Habe gerade noch ein paar Photos von der Gegend gefunden:

Weg zur Biberwierer Scharte:




Hoher Gang:




Um die Coburger Hütte:





Servus,
Roland


----------



## checkb (1. Februar 2008)

> von Biberwierer Scharte zur Coburger Hütte sollte meist zu fahren sein.


Das überrascht mich, sieht auf der Karte recht steil aus.




> Coburger Hütte zum Seebensee: nicht unter S2, stellenweise sicher S3-Niveau (aber wenige hundert Höhenmeter). Das heist, das geht schon.


Sollte kein Problem sein.




> Den hohen Gang würde ich nicht mit dem Rad fahren wollen.
> Das ist meiner Meinung nach nicht sinnvoll. Aber machen kann man alles. Sogar fahren, wenn man sich ansieht, was die Vertriders so fahren können.



Dachte ich mir, macht ja dann eigentlich Sinn die Runde andersrum zu fahren. Welches Level hat die Biberwierer Scharte S1 - S2 wenn sie hoch fahrbar ist?

checkb


----------



## bergwerkfaunus (1. Februar 2008)

sog. Hoher Gang ist ein teils seilversicherter (leichter) Klettersteig, zu Fuß schon ein Balanceakt. Bike dort sinnfrei.
Biberwier Scharte nach Biberwier und umgekehrt. Steile Geröllrinne, Bike dort sinnfrei.
rein subjektiv.....


----------



## checkb (1. Februar 2008)

bergwerkfaunus schrieb:


> sog. Hoher Gang ist ein teils seilversicherter (leichter) Klettersteig, zu Fuß schon ein Balanceakt. Bike dort sinnfrei.
> Biberwier Scharte nach Biberwier und umgekehrt. Steile Geröllrinne, Bike dort sinnfrei.
> rein subjektiv.....



Danke, dann lohnt sich die Mühe nicht.

checkb


----------



## frorider (1. Februar 2008)

Biberwierer scharte ist bergab recht heftig, bergauf trägst du da alles. An deiner Stelle würd ich gemütlich zum Seebensee, rauf auf die Hütte und den gleichen Weg wieder runter. Ist zwar trailtechnisch nicht wirklich berauschend und vor allem kurz, aber die Alternativen sind nicht wirklich empfehlenswert...


----------



## checkb (1. Februar 2008)

frorider schrieb:


> Biberwierer scharte ist bergab recht heftig, bergauf trägst du da alles. An deiner Stelle würd ich gemütlich zum Seebensee, rauf auf die Hütte und den gleichen Weg wieder runter. Ist zwar trailtechnisch nicht wirklich berauschend und vor allem kurz, aber die Alternativen sind nicht wirklich empfehlenswert...

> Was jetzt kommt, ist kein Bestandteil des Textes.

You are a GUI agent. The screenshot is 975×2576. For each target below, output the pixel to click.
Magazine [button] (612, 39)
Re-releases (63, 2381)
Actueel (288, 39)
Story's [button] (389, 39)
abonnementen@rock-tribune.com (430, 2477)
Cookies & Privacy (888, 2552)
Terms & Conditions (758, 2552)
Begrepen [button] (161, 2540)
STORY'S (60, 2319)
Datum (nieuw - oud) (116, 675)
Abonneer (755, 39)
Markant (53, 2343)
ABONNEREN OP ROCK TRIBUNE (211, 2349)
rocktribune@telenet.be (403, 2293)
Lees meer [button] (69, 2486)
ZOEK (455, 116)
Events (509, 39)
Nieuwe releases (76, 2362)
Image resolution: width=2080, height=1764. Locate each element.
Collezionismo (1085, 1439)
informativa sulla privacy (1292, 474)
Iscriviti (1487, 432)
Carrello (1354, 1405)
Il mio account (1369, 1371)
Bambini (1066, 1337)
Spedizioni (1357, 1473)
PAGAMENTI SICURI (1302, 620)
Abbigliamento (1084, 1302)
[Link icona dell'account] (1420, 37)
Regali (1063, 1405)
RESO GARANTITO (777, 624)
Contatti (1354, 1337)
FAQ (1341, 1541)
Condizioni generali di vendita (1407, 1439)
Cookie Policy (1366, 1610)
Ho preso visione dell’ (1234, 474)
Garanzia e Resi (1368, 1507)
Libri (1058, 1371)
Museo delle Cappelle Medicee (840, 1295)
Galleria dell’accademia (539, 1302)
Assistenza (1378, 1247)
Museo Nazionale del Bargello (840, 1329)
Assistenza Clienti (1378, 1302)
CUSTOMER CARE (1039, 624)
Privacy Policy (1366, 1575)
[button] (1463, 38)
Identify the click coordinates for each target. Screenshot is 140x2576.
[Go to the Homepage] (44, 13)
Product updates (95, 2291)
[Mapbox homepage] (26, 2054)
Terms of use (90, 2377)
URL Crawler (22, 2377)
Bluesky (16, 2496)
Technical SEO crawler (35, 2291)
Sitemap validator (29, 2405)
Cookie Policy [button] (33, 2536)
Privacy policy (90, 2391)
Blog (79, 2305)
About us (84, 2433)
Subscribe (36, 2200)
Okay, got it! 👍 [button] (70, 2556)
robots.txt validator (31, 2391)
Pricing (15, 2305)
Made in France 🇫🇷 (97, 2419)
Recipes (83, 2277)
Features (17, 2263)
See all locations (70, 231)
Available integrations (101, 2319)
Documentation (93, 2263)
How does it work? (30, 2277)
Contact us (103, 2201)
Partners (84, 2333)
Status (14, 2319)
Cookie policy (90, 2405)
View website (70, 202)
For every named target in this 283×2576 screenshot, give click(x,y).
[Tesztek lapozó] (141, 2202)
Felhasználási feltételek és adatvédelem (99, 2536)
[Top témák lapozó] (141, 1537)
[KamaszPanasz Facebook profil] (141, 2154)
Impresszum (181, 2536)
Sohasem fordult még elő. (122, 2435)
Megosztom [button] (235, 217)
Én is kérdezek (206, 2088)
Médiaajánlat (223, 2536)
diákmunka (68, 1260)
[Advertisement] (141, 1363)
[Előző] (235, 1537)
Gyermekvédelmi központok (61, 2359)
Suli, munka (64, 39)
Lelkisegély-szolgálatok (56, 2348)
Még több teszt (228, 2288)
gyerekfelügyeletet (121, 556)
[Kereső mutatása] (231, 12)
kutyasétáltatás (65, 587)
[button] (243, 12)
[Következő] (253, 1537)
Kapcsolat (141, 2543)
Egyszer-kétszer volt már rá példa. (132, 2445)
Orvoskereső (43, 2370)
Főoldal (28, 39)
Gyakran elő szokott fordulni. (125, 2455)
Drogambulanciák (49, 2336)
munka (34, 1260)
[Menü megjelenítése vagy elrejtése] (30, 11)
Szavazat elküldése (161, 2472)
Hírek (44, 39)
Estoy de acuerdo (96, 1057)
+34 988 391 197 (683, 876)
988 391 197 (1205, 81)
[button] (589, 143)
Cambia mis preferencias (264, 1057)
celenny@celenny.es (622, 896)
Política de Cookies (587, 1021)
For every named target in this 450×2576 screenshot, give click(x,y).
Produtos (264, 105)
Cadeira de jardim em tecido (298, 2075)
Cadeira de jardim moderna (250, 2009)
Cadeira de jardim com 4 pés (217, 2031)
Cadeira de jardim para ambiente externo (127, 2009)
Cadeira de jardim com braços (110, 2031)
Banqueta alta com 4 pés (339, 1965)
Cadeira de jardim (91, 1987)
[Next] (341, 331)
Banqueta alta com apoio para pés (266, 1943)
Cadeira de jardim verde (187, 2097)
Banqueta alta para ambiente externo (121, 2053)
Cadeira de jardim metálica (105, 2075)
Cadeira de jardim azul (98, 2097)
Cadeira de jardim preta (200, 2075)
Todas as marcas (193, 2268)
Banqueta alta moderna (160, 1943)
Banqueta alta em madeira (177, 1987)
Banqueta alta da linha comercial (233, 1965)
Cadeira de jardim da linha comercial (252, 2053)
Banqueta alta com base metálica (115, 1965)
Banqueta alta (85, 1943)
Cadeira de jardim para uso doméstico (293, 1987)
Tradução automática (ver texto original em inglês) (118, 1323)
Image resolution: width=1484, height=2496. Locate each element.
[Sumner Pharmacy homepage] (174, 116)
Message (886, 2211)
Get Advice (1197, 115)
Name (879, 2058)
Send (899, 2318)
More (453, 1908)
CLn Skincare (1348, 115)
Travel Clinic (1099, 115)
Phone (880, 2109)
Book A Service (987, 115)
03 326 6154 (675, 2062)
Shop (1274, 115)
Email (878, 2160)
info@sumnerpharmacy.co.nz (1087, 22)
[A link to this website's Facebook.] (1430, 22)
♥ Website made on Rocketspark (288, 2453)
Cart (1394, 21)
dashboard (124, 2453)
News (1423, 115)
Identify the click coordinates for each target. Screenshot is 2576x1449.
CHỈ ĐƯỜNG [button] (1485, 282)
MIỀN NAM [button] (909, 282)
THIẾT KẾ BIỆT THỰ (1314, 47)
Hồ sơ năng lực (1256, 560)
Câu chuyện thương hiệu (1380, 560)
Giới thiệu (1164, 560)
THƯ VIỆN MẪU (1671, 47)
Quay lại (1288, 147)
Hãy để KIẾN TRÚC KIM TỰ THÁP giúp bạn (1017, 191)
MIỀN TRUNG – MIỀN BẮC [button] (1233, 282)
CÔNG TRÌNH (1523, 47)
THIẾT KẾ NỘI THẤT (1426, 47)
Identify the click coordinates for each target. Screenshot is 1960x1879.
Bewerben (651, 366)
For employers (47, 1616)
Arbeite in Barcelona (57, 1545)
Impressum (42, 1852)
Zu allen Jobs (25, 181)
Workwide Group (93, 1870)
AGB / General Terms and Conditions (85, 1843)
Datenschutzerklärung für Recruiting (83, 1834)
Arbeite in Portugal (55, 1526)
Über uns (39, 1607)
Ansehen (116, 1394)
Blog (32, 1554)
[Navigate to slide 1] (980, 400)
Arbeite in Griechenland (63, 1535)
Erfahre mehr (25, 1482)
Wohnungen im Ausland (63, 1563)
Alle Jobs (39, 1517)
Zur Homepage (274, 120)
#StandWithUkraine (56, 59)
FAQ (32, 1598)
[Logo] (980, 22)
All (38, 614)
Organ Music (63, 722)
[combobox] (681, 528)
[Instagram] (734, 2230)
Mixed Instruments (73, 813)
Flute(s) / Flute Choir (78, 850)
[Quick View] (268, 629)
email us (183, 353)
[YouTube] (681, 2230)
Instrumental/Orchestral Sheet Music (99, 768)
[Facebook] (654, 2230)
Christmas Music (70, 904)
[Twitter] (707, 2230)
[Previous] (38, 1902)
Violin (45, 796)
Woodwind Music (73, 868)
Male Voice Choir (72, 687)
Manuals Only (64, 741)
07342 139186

Nee lass mal, als Flachlandtrioler möchte ich im Urlaub schon schöne Trails haben. Es wird sich was anderes finden, ganz sicher.  

checkb


----------



## Fette Qualle (1. Februar 2008)

kann mich bergwerkfaunus nur anschliessen.

Die Bergrettung holt jedes Jahr Leute aus dem hohen Gang, die sich nicht mehr vor und nicht mehr zurück trauen...


----------



## checkb (1. Februar 2008)

Fette Qualle schrieb:


> kann mich bergwerkfaunus nur anschliessen.
> 
> Die Bergrettung holt jedes Jahr Leute aus dem hohen Gang, die sich nicht mehr vor und nicht mehr zurück trauen...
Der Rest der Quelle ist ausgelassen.